Poland’s sports betting market has been affected by illegal operations, the 2020 market report released by the country’s sports betting trade association GRAJ Legalnie outlined.
One Third Siphoned by Offshore Operators
The report tracking activities of the legal sports betting businesses identified “grey zone” operators managed to cut off a slice of the licensed market of more than 35% of the ZL7.2 billion (€1.6 billion) generated by the 19 licensed retail and online sportsbooks.
GRAJ noted 2020 saw the legal market account for ZL800 million (€170 million) in tax duties to Poland’s Treasury despite the material impact of the coronavirus outbreak which halted international sport.

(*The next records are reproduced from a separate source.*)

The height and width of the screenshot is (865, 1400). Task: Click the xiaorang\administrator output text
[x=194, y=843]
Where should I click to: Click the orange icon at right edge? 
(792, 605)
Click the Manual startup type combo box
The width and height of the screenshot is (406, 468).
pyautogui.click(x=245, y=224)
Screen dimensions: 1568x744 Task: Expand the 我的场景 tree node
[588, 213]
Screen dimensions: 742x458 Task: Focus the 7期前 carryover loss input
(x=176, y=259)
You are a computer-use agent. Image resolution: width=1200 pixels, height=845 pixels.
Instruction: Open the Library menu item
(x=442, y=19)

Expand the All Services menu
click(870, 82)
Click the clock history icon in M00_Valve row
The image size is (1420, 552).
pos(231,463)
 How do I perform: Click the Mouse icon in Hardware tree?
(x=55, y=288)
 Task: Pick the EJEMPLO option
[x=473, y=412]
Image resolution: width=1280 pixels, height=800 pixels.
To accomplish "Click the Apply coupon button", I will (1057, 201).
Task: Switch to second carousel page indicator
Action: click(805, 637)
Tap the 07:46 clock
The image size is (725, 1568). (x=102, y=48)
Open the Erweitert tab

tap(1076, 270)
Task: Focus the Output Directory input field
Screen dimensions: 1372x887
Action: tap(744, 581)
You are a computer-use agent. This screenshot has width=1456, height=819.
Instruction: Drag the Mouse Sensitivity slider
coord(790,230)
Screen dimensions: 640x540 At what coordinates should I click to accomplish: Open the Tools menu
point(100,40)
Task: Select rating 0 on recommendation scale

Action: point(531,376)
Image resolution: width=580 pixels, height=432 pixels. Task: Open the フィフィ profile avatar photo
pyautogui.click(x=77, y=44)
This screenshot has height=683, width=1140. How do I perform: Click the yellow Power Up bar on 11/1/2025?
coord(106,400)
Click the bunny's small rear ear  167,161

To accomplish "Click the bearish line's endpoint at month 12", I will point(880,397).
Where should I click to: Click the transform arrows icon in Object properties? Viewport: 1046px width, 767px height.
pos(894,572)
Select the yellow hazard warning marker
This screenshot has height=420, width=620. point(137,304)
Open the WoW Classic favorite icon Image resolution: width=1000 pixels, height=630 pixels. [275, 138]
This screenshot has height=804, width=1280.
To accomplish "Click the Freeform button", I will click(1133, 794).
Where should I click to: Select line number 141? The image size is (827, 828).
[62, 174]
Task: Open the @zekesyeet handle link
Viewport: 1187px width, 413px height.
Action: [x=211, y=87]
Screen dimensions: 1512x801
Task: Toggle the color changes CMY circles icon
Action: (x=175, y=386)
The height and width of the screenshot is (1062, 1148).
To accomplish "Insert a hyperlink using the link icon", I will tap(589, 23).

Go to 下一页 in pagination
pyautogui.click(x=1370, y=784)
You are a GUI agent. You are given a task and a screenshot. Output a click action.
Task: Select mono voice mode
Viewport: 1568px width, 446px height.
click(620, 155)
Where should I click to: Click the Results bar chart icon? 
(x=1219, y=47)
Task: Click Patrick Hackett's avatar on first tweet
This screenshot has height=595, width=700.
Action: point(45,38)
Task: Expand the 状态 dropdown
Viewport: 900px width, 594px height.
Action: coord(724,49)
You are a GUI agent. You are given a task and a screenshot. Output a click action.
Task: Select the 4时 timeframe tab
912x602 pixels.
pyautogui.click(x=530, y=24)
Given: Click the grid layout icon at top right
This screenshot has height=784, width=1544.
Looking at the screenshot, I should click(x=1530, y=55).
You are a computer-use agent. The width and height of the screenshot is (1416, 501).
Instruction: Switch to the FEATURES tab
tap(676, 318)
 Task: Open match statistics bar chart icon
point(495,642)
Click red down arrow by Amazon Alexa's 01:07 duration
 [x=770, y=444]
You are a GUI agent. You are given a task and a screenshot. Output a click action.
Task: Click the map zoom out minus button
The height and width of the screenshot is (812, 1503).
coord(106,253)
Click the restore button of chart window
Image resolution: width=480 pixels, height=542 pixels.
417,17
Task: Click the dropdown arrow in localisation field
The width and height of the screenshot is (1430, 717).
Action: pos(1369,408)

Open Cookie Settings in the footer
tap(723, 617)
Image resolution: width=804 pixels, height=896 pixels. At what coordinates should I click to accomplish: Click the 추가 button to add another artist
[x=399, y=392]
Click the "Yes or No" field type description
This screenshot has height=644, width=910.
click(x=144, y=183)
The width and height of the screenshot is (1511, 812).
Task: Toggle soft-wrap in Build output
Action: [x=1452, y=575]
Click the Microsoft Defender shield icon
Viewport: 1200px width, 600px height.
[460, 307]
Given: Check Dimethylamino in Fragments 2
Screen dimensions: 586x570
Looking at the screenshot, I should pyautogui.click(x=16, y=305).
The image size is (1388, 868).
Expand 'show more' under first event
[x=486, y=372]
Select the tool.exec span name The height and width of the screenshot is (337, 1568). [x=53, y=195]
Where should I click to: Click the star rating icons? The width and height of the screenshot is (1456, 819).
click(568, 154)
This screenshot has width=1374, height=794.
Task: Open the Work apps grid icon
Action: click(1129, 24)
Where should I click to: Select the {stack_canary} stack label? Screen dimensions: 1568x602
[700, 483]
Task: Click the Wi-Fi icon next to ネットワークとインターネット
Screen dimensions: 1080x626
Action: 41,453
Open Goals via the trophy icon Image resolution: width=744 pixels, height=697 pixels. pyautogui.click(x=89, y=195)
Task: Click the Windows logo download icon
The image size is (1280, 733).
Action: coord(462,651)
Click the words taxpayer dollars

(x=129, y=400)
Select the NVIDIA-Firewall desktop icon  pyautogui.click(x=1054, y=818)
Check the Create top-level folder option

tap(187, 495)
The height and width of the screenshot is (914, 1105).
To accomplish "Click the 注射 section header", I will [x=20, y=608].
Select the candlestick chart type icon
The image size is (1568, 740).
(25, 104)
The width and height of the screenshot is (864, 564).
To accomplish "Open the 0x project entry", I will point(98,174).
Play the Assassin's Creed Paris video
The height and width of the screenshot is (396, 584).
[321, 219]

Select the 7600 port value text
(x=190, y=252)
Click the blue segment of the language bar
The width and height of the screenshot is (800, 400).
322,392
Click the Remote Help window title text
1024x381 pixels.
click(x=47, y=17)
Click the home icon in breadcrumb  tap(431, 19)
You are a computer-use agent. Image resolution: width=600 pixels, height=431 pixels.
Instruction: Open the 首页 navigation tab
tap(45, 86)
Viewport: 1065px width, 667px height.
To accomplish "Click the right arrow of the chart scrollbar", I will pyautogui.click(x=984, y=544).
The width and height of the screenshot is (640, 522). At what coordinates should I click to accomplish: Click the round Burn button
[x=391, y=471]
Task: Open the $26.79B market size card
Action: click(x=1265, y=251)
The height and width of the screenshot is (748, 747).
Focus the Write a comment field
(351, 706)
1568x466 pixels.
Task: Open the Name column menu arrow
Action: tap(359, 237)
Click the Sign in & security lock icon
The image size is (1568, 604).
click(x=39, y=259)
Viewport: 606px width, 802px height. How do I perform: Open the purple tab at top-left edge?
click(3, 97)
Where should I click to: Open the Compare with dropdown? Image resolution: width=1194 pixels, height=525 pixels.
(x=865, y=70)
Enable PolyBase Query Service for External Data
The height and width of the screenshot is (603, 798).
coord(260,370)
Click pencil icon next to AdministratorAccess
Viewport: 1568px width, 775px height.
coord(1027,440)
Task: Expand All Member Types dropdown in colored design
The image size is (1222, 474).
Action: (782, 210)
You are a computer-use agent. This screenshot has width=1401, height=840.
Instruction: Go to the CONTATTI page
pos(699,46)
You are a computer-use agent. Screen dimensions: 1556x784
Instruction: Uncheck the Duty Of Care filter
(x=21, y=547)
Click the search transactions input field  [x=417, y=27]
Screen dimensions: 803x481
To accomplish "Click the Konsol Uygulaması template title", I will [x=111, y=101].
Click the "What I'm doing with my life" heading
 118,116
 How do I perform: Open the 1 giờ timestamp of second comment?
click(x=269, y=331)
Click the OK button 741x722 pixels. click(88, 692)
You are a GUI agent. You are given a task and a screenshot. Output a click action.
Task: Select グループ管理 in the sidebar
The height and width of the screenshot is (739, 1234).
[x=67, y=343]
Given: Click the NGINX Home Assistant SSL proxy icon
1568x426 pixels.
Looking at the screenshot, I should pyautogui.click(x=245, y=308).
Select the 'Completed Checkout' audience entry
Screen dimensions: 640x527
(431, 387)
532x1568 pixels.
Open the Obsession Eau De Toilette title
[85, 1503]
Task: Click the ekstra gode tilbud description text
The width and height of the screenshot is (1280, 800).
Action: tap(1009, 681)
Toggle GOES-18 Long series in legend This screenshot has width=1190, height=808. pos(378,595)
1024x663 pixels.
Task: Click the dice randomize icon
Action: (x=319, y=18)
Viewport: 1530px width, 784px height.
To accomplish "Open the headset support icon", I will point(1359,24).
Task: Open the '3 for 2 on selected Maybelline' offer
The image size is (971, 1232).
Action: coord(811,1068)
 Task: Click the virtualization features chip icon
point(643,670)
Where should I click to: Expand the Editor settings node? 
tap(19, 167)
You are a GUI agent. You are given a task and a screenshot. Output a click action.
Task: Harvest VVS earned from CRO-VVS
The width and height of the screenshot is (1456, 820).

“After a promising beginning, the second quarter brought the lockdown of global sport. The most flexible companies with a diversified portfolio and well-developed produce and technology were able to make up for the losses incurred during those months.”Katarzyna Mikołajczyk, President, GRAJ
Growth for STS, Decline for Fortuna
Poland’s market leader, STS, managed an increment increase of its market share to 46%, compared to the 45% the operator held in 2019, posting revenues to the amount of ZL3.3 billion (€733 million), and Katarzyna Mikołajczyk praised the Mateusz Juroszek-owned gambling group for overcoming a difficult year despite the decline in revenues it suffered in the second quarter.
“The pandemic has also affected its local betting shops, most of which have been closed during the lockdown. After reopening, traffic at many of these locations did not return to pre-pandemic levels, and some customers moved to the online channel.”Katarzyna Mikołajczyk, President, GRAJ
The growth achieved by the market leader STS looks even better on the background of the result posted by its biggest competitor, Fortuna Entertainment, which reported 3% decline in market share, to 28%, having seen its revenues dip 10% to ZL2 billion (€444 million) from the ZL2.2 billion ((€488 million) the company registered in 2019.
As STS and Fortuna held an aggregate market share of 74%, the remaining 17 operators had to scramble for growth within the single-digit area, GRAJ report outlined. Among them, INTRALOT’s Totolotek was forced to close its entire retail estate due to closures imposed on retail gambling establishments.
The industry’s trade body also highlighted difficulties relating to the calculation of the true market value of the gambling industry in the country due to the presence of a number of illegal online operators which constantly target Polish residents and accounted for more than a third of the licensed market.